EXERCISE DATA |
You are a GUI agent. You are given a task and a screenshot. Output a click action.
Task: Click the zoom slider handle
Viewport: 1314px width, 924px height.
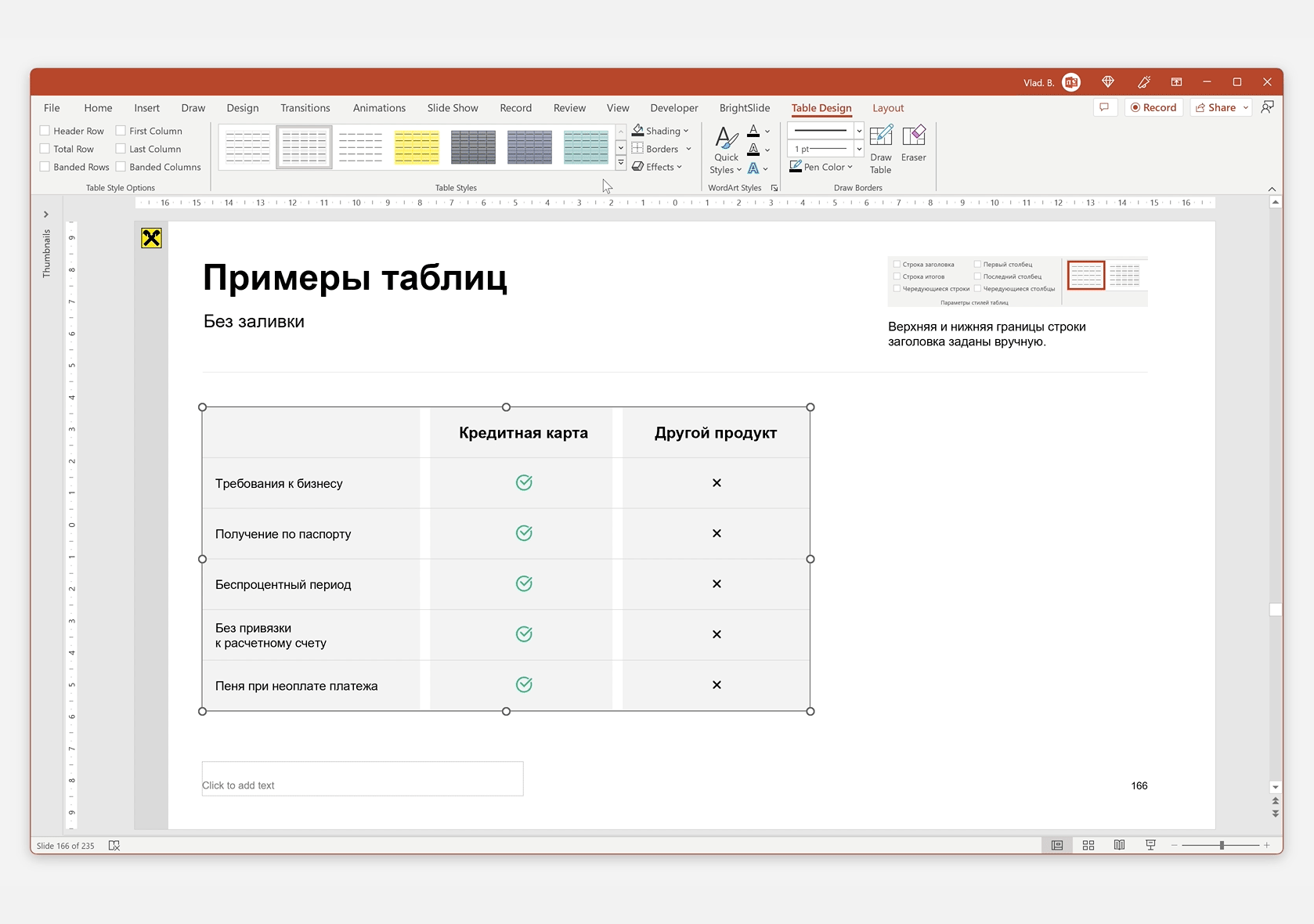tap(1221, 845)
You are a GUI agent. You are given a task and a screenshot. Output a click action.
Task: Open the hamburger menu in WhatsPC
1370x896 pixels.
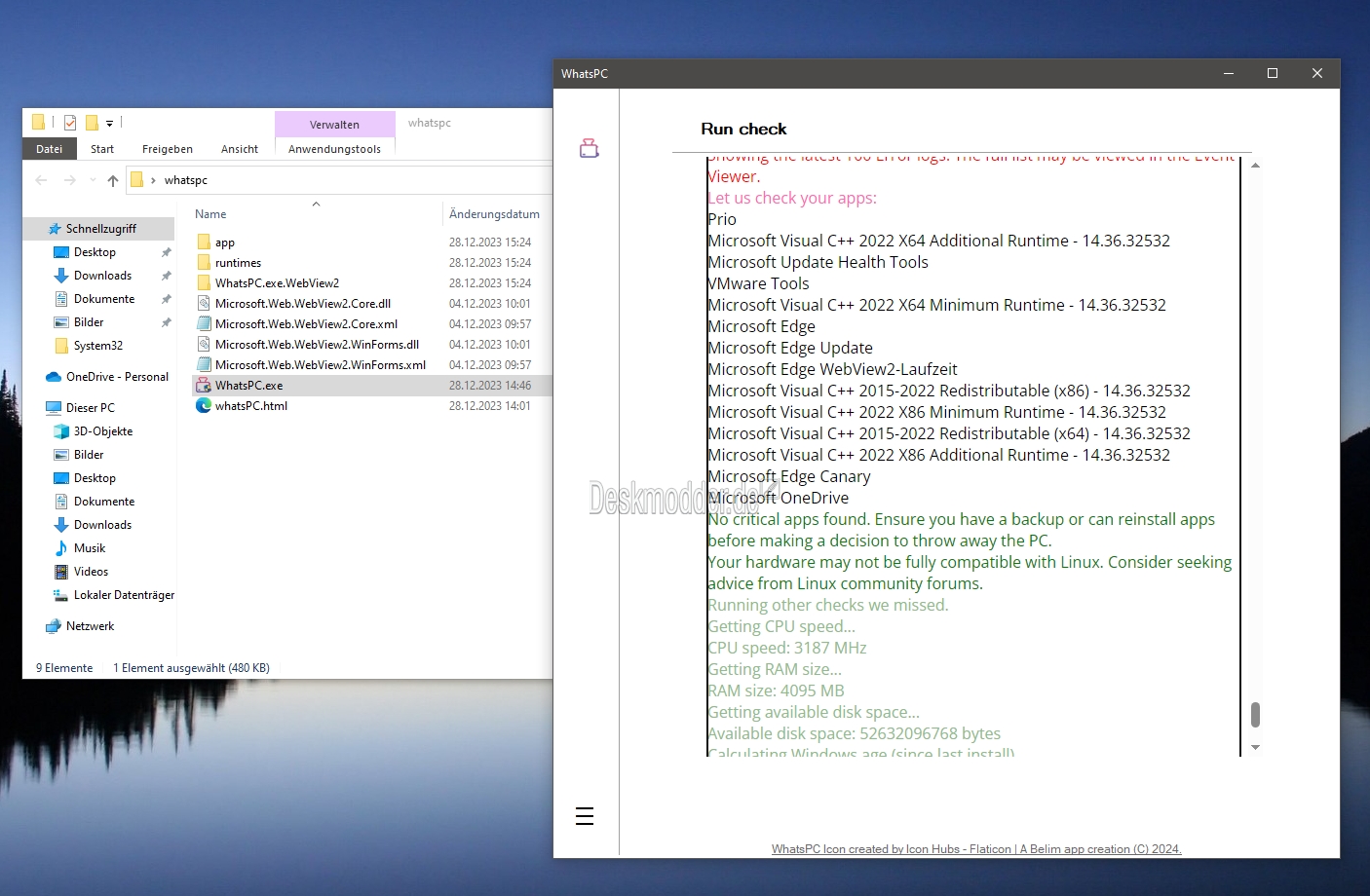point(585,816)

DIRECTIONS FOR THIS TASK | The required output is the listing above reproduced exactly, pictures removed.

RESPONSE AREA |
You are a GUI agent. You are given a task and a screenshot. Output a click action.
Task: Click the zoom slider handle
Viewport: 1314px width, 924px height.
tap(1221, 845)
You are a GUI agent. You are given a task and a screenshot. Output a click action.
Task: Open the hamburger menu in WhatsPC
1370x896 pixels.
point(585,816)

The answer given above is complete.